Reading for pleasure wasn’t something I did, and I now realise that was because of the dyslexia. But this inspirational teacher recommended reading Kasuo Ishiguro’s The Remains of the Day. To this day, it’s the most haunting and powerful piece of storytelling I have come across.
That butler in the novel had no one to open his eyes to the potential of his life, and when someone comes along who tries to do this, he doesn’t have the inner resources to be able to respond.
When I read that book, I made the decision that I didn’t want to be like him, to end up regretting not having taken the opportunities life presented to me. I could have had a small, protected, insular life like that too, but then I would have missed out on all the joy, and the interest, and the people, and being able to give something back.
As well as working at the Trust, I lecture at the University of Law, and I see young people there with their whole lives ahead of them. I always try to open their eyes to their potential, and the possibilities they have in front of them.
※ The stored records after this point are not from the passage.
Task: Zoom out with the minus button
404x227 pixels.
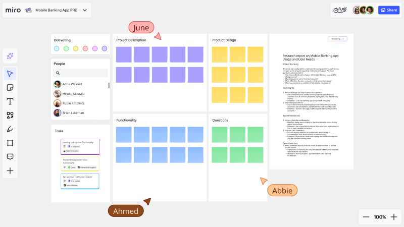Action: tap(366, 217)
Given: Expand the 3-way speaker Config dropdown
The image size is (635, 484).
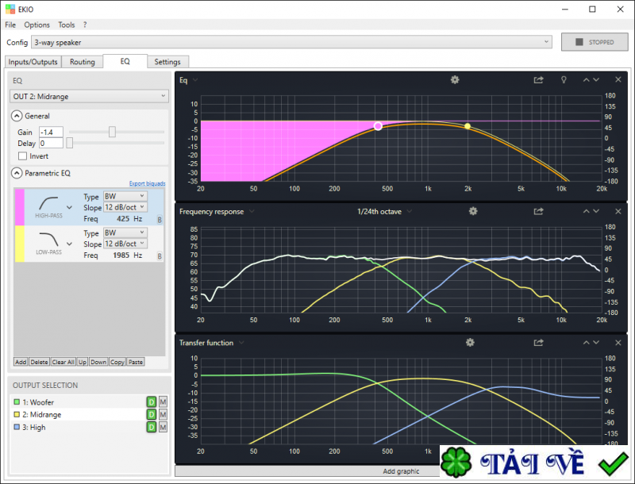Looking at the screenshot, I should (x=291, y=42).
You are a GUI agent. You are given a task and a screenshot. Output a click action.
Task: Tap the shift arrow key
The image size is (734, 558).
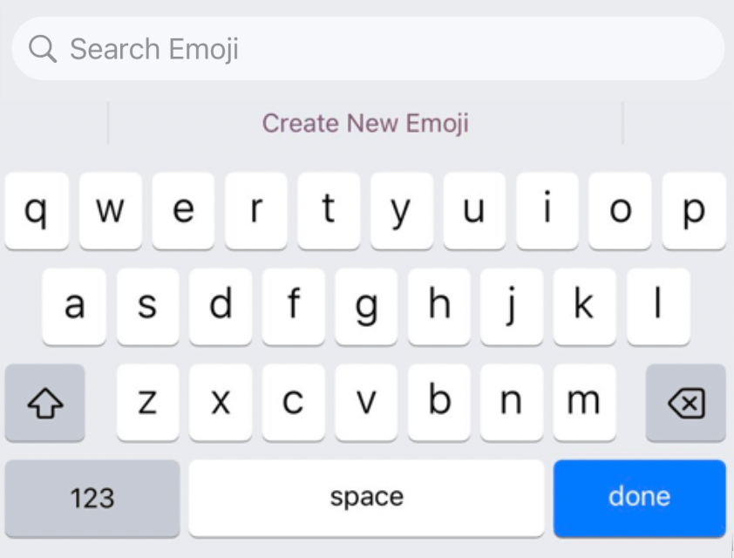(x=45, y=403)
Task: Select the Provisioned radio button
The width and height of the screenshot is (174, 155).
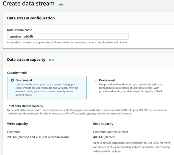Action: coord(96,80)
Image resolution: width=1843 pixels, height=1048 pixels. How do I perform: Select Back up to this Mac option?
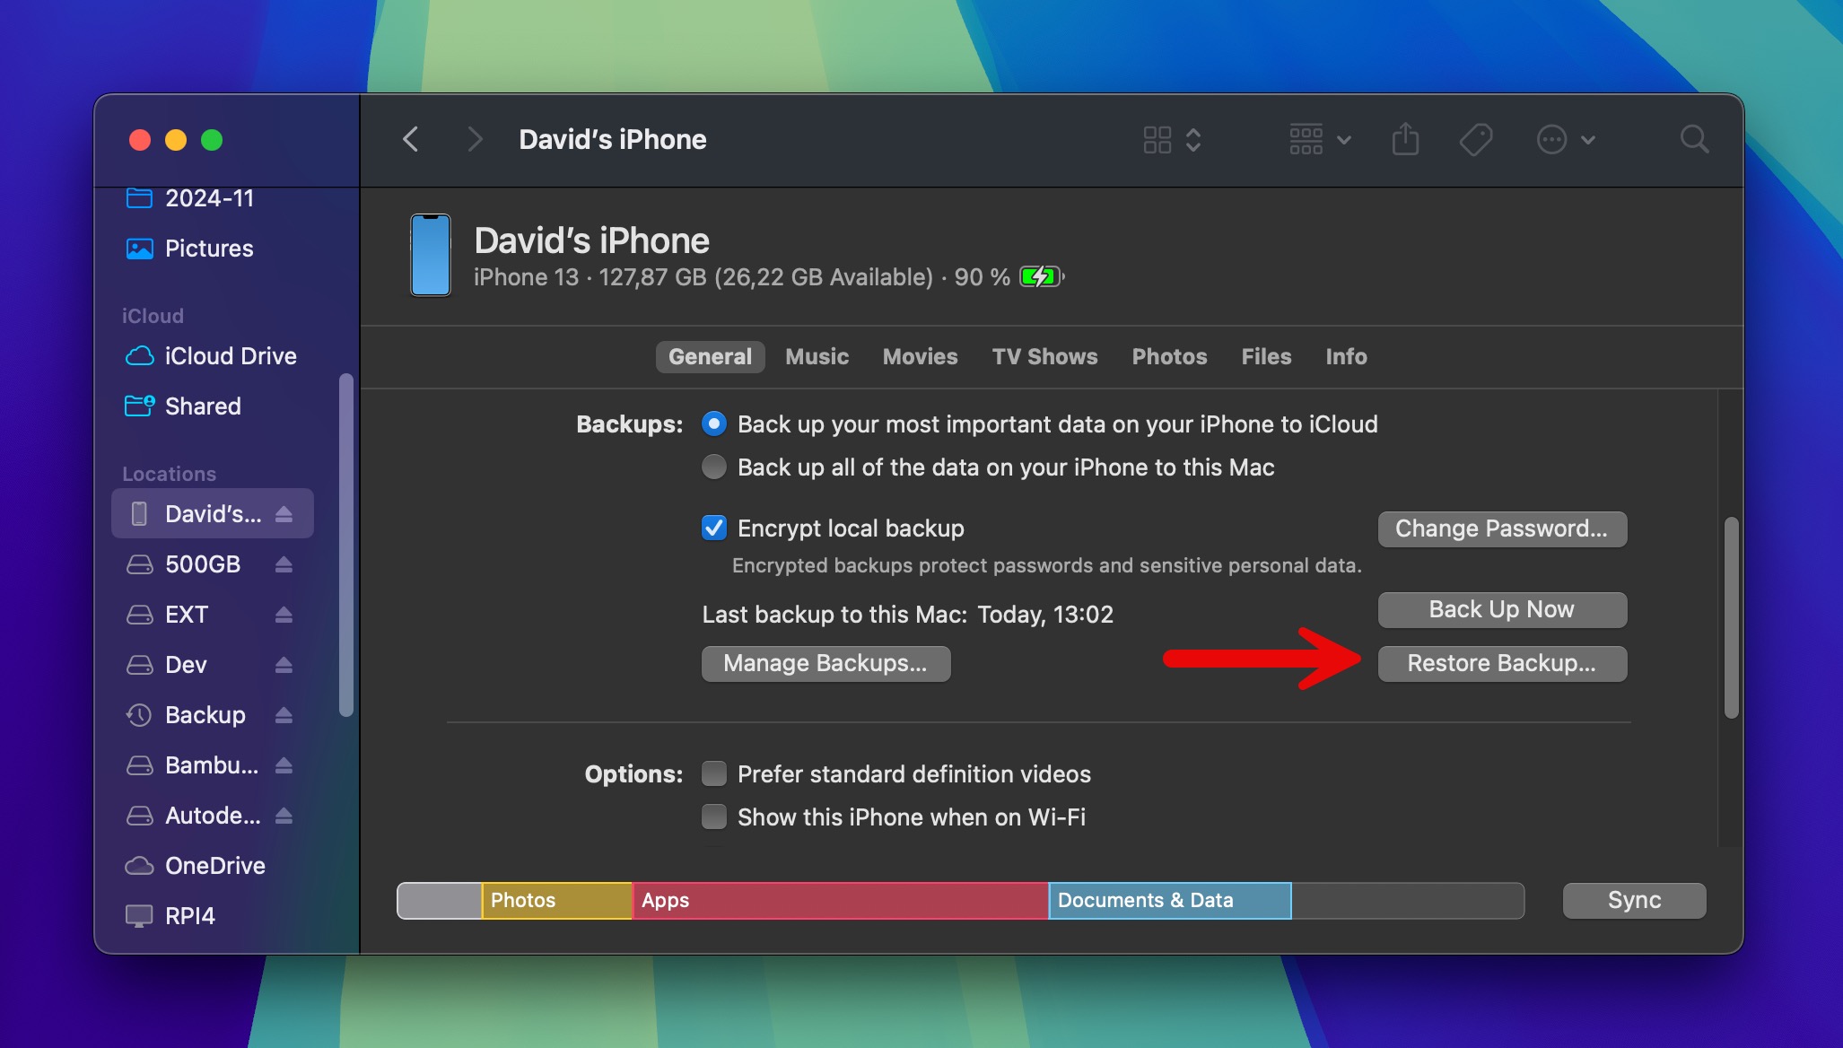[x=712, y=467]
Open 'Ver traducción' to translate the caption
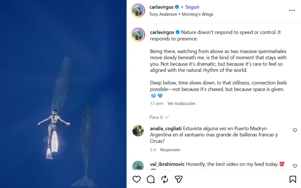The height and width of the screenshot is (188, 301). pyautogui.click(x=181, y=103)
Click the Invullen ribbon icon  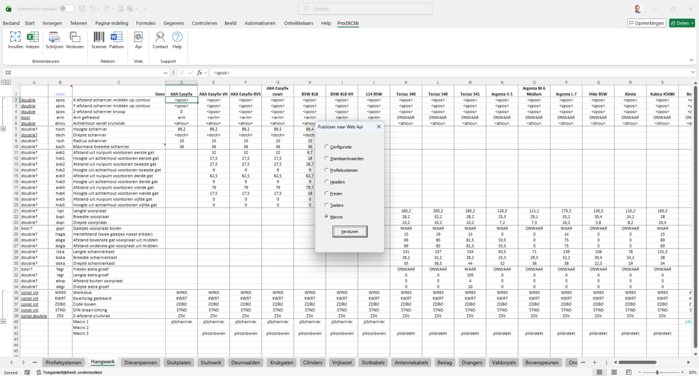(x=16, y=40)
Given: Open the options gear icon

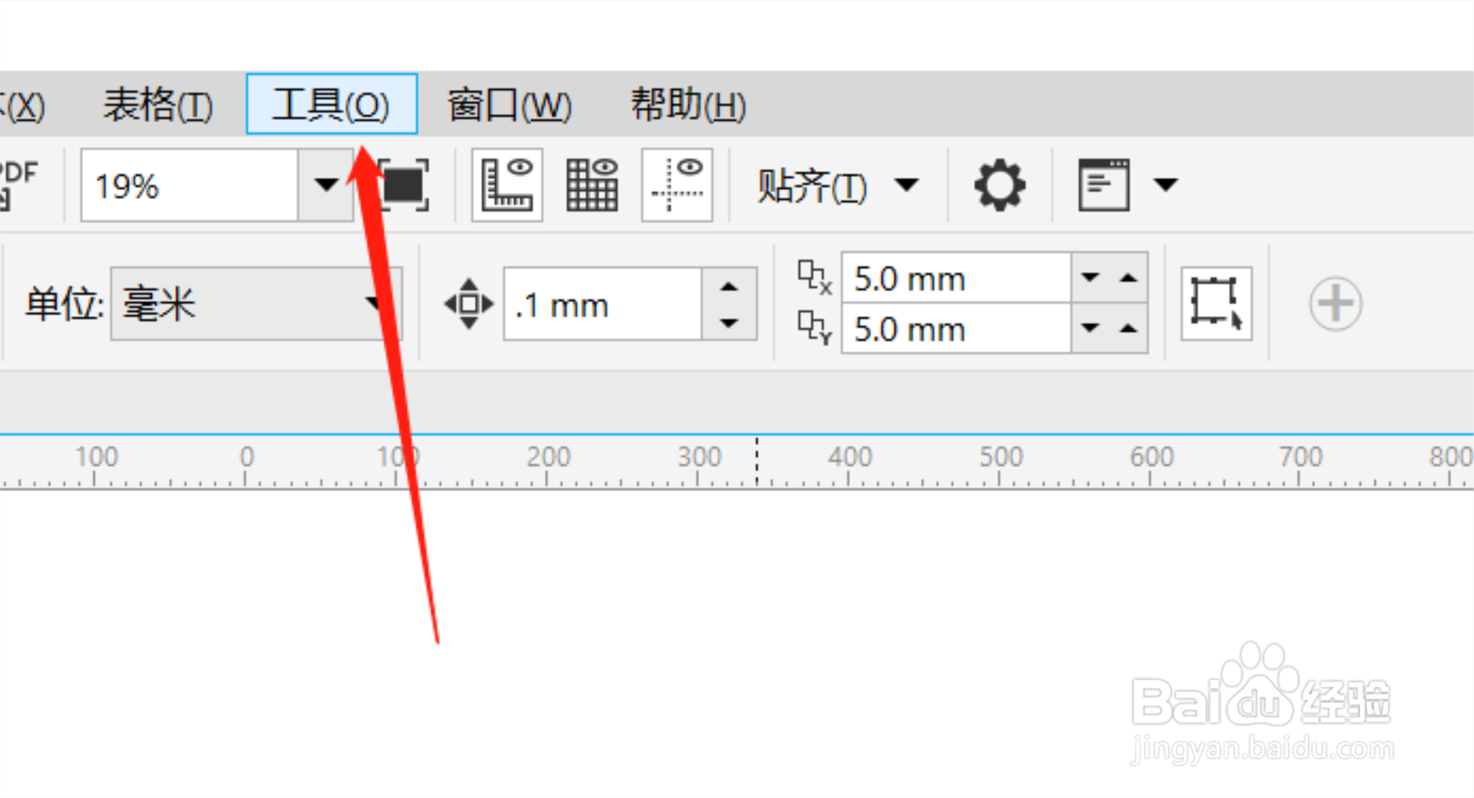Looking at the screenshot, I should (x=999, y=185).
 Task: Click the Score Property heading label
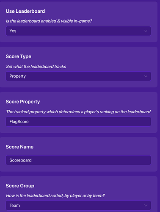click(x=23, y=102)
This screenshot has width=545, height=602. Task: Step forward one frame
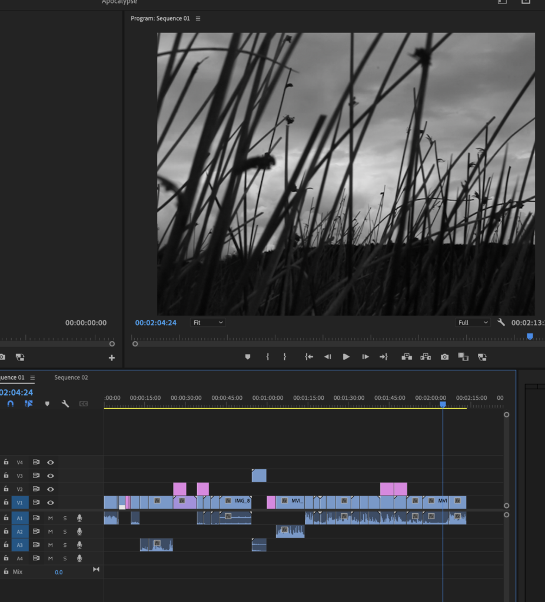coord(365,357)

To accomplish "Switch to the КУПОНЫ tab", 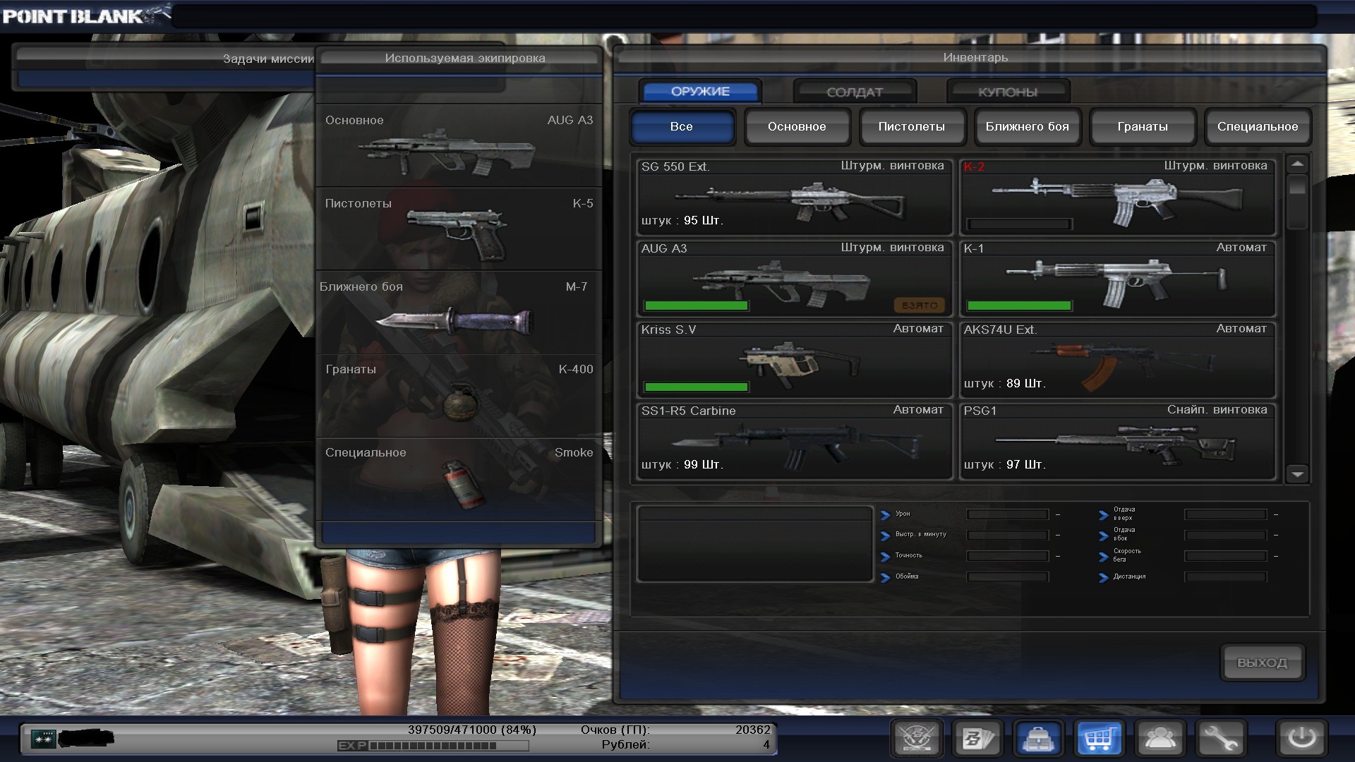I will [x=1008, y=92].
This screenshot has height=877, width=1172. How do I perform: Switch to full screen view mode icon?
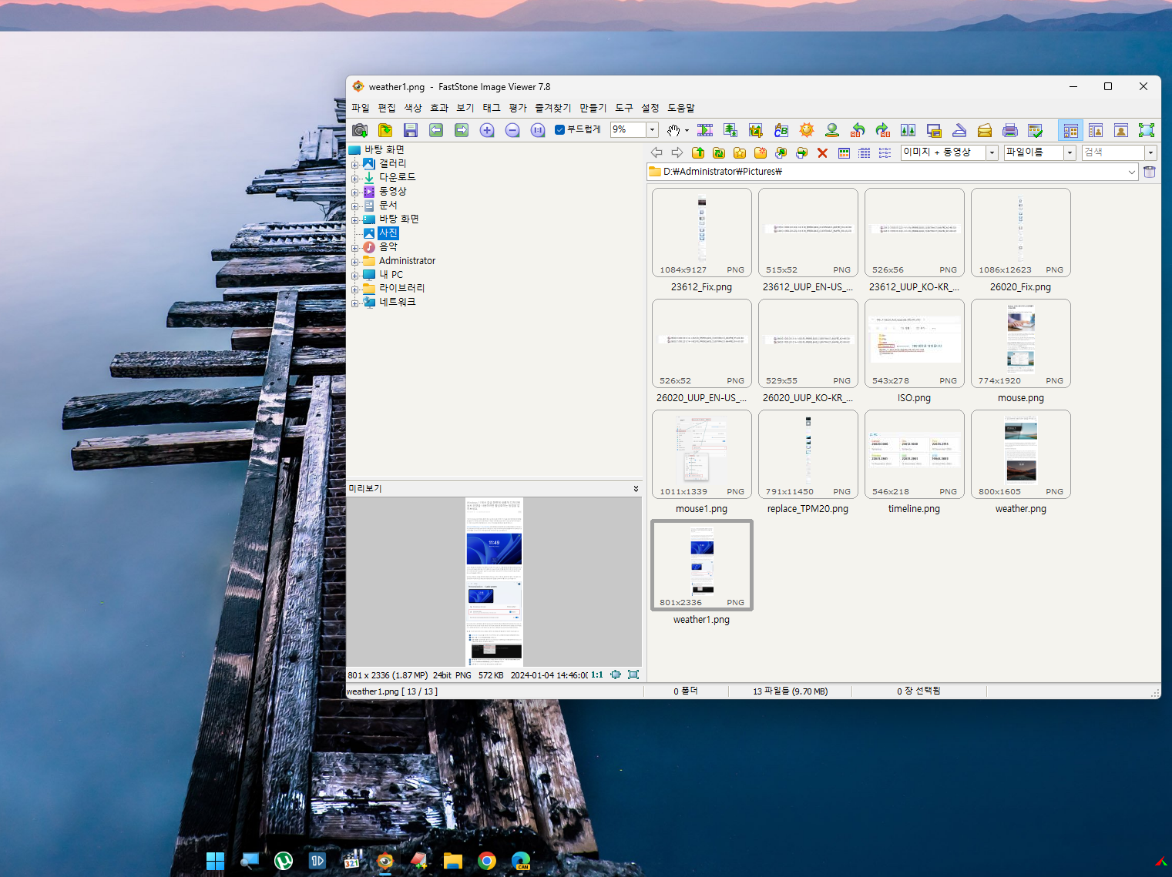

The writer of The Remains of the Day, Kasuo Ishiguro [who came to the UK from Japan when he was five] is of mixed heritage, and this, it seems to me, gives him a fresh and interesting perspective on his characters. Does your mixed British and Indian heritage also give you a fresh perspective on your clients’ challenges?
I think it does give you that ability to see things from multiple perspectives. Being of mixed heritage for me means fitting into all worlds, but not being totally of any world. It means you can draw on the best parts of each, but also it gives you the ability to be critical and objective as well. Sometimes clients grapple with how to deal with their succession planning due to tensions between different cultures because children and other family members grew up and live all around the world. I appreciate the friction and duality that can exist. I help my clients see difficult issues from different angles.
My clients are always telling me I’ve been more than just a lawyer for them. That’s why they come to me. I’m not just about getting a specific thing done, and that’s it. I need to understand what makes them tick to be able to advise them correctly, and to put the right things in place for them. That’s how I’ve become a trusted adviser to so many individuals and families.
Finally, what would you say to someone who was thinking of doing charity work?
I would say to them don’t think you don’t have the time, we all have the time. Even if it’s only a small amount of time it can make a big difference. Don’t underplay your skills and talents. You could make a huge difference. And people are incredibly grateful, even for a small amount of time. What you think is small often doesn’t seem small to the person who is benefiting from it.